In another column, you can follow mentions of your Twitter account or the Twitter feeds of other people or organizations of interest. You might, for example, want to follow your department equivalent at peer institutions. You can also create columns that follow topics relevant to you or your DLC.
To illustrate how this works, Leishman describes her Hootsuite workflow as the social media manager for the Future of MIT Education Task Force:
- She’s on the lookout for social media mentions of Rafael Reif and Anant Agarwal using Hootsuite’s keyword search. For example, she’ll see tweets about Reif or Agarwal discussing EdX or MITx or OCW at a conference. She can then retweet noteworthy posts.
- She follows hashtags like #edfuture and #highered.
- She made, and monitors, Twitter lists for the School of Engineering and the School of Science — lists that follow the Twitter accounts of all of the departments in those schools.
- She’s created a Google+ circle called "MIT Faculty" that she’s pulled into Hootsuite. This lets her see everything MIT faculty are posting on Google+; she can share these posts on Google+ or any other social media channel.
If all of these functions seem like too much of a good thing, the Hootsuite Help Desk has created a Quick Start Guide to help you sort through the various options. You may also want to explore Hootsuite’s Resources page.
- Channels are the basic building blocks of IFTTT. Examples include Facebook, Instagram, Dropbox, email, and LinkedIn. (IFTTT has 112 channels and this number is growing.) Each channel has its own triggers and actions.
- Triggers are the "this" part of a recipe. An example of a trigger is “I post a photo on Instagram.”
- Actions are the "that" part of a recipe, such as: “Save the photo to the Dropbox folder on my desktop.”
Essentially, an IFTTT recipe uses a piece of logic to make two channels work together. In the example above, whenever you post photos on Instagram, IFTTT will save them to your Dropbox folder. From there, you can easily access them for other purposes – to use in a blog post or add to Pinterest.

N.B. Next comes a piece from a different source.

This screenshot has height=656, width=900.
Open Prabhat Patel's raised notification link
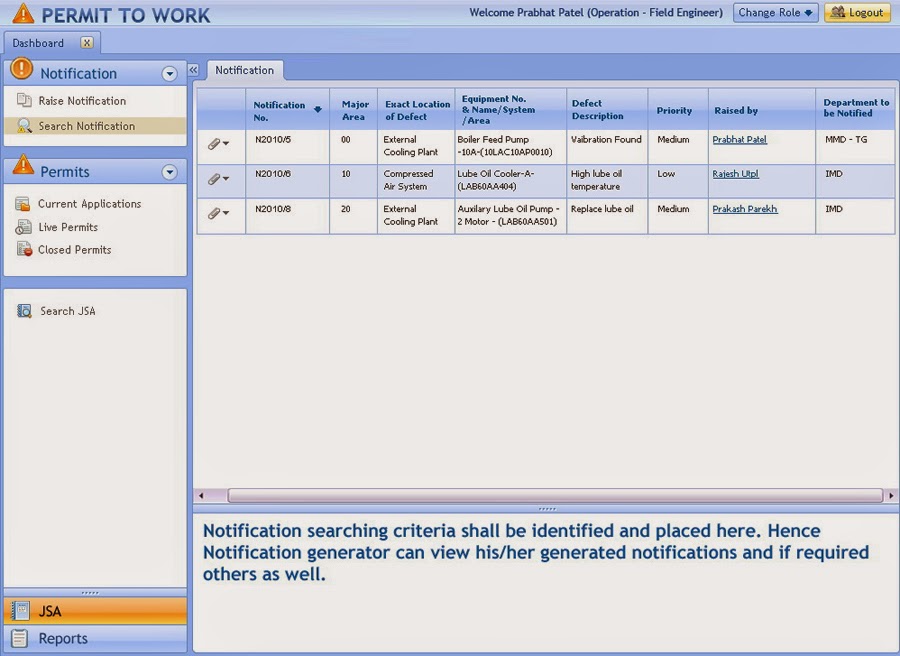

As in real-life recipes, IFTTT recipes have ingredients. These ingredients provide a way to customize how your recipe works. For example, you can have IFTTT add the date of the Instagram photo to the Dropbox filename.
You can search the IFTTT website for existing recipes (of which there are thousands) or create your own. And you can turn a recipe on or off, as needed.
Leishman offers these examples as ways to use IFTTT to manage social media.
- In Feedly, the “save for later” command can trigger moving a news item to Buffer, a Facebook and LinkedIn scheduler. (Note: Hootsuite doesn’t have a channel on IFTTT.)
- You can use IFTTT to post your Instagram photos as native pictures in your Twitter feed, ensuring that they won’t show up only as links.
- Every time you post a tweet, IFTTT can save it to your spreadsheet in Google Drive, automating the process of archiving your tweets.
To get a handle on recipes, ingredients, triggers, and actions, watch the lynda.com course "Up and Running with IFTTT."
As you can see, there’s a lot to try out in your quest to manage social media more effectively. Breathe mindfully as you contemplate this advice from Guru Leishman: “Automate what can be automated so you can spend more time on things that matter.”